◆ **WORK TO BE COMPLETED**: The answer is to be the data below, written out in full and exactly.

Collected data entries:
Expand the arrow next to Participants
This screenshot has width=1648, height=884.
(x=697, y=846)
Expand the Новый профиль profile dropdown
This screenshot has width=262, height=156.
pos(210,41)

◆ **SOLUTION**:
Expand the arrow next to Participants
This screenshot has width=1648, height=884.
(x=697, y=846)
Expand the Новый профиль profile dropdown
This screenshot has width=262, height=156.
pos(210,41)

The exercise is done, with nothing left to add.